Poemas suyos se han traducido al chino, al inglés, al italiano y al ruso.
***
Recuerdo haberle visto varias veces por las calles de Cuenca, dando su cotidiano paseo
vespertino. Era un hombre ligeramente obe­so y ya casi centenario. Llevaba siempre una teja
de anchas alas y se ceñía la cintura con la roja faja de obispo. Le acompañaba en sus paseos
un joven y delgado familiar. Se reía muy pocas veces el viejo prelado y cuando yo me lo
encontraba en los alrededores de la ciu­dad, advertía en su rostro una vaga expresión doliente,
como de quien sabe que está contemplando por última vez los dulces campos de la tierra.

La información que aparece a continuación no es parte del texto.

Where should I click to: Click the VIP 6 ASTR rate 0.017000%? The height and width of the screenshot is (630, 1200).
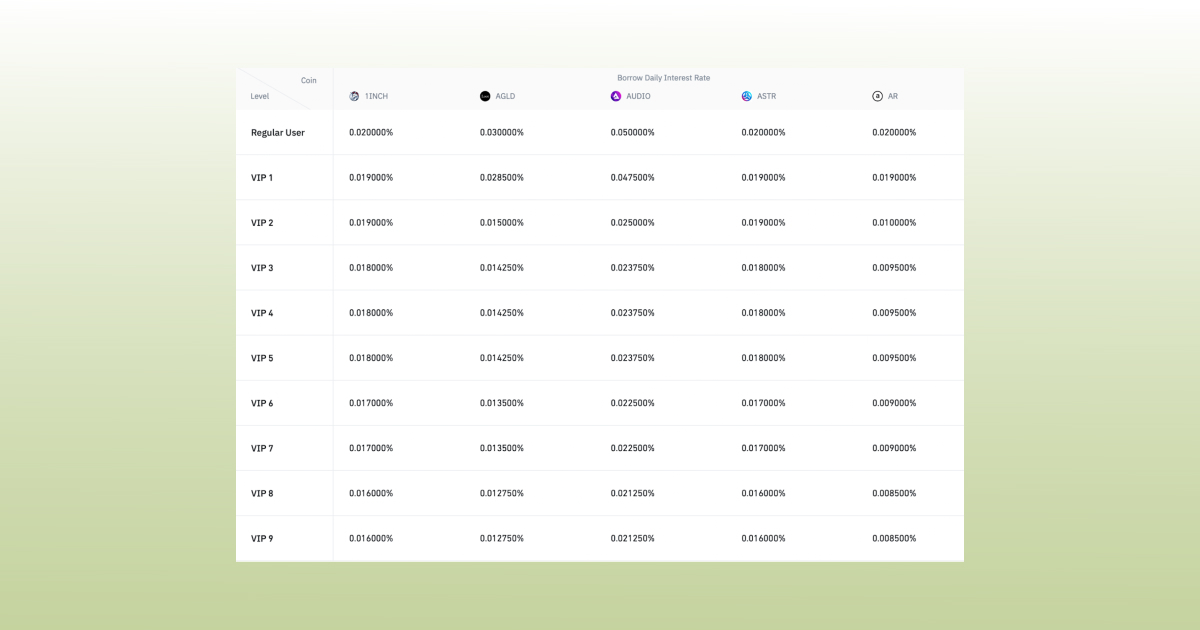click(763, 402)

El
viejo prelado salía todas las tardes a despedirse de las cosas que más amaba, de las azules
montañas, del río joven y transparente que lame el ala sur de la villa, de las vocingleras
golondrinas, de los perritos vagabundos... El anciano caminaba con lentitud y tenía que
detenerse de trecho en trecho para que los chiquillos pudieran besar sus manos ya cansadas
de bendecir. Mirándole a los ojos, se podía ver la muerte que maduraba en su corazón como
una granada roja y a punto de reventar o como un árbol umbrío que ya era dueño de aquel
gastado cuerpo. Paseaba el obispo su muerte casi centenaria por las calles y las plazas de la
ciudad y cuando los chiquillos se le acercaban, yo le veía luchar contra ella, contra la inevitable
silenciosa, para poder alzar el brazo y bendecirlos. Y un buen día, las campanas de todas las
iglesias empezaron a lamentar el óbito del obispo. Su muerte derramóse como un aura por la
ciudad, se infiltró por las rendijas y por unos días la imagen del viejo prelado vivió
misteriosamente en todas las conciencias.